**EXCERPT:**
···

On Tuesday, our nation collectively experienced a highly significant moment, as we witnessed the culmination of the case involving the tragic murder of George Floyd. 

For some of us, there has been tension, grief and pain that we have carried as we’ve wondered what would be the outcome of the case. As university leaders, we recognize that such events like these take a deep toll on many of us, and we’re thankful for our Administration’s support to allow those of us who needed space to process the complexities surrounding Tuesday’s verdict. 

On a personal note, over the past year, we have shared in countless conversations with many members of our community, especially some of our fellow black employees and students, and other people of color, about their genuine concern for their personal safety, and their desire to experience the full respect and dignity as individuals made in the image of God. We recognize that while this verdict addresses the individual issue of accountability for this sin, it does not lessen the importance of addressing systemic sin as part of our pursuit of biblical justice rooted in love and found in the Shalom community.

The incidents over the past year have been a painful reminder that racism and other forms of sinful discrimination continue to wreak havoc on our world. As stated in our Theological Statement on Diversity, “We recognize that the pervasiveness of sin impacts both individuals and institutions. We confess to being a broken community in constant need of healing in relation to our past and present” (Unity Amidst Diversity: Theological Statement on Diversity).

···

**RAW DATA:**
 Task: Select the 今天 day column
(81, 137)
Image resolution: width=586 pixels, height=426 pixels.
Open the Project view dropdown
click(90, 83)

···

**TASK BRIEF:** List every feeling the statement on the George Floyd verdict says some people have carried while waiting for the outcome of the case.

**RESPONSE TO THE TASK:** tension, grief, pain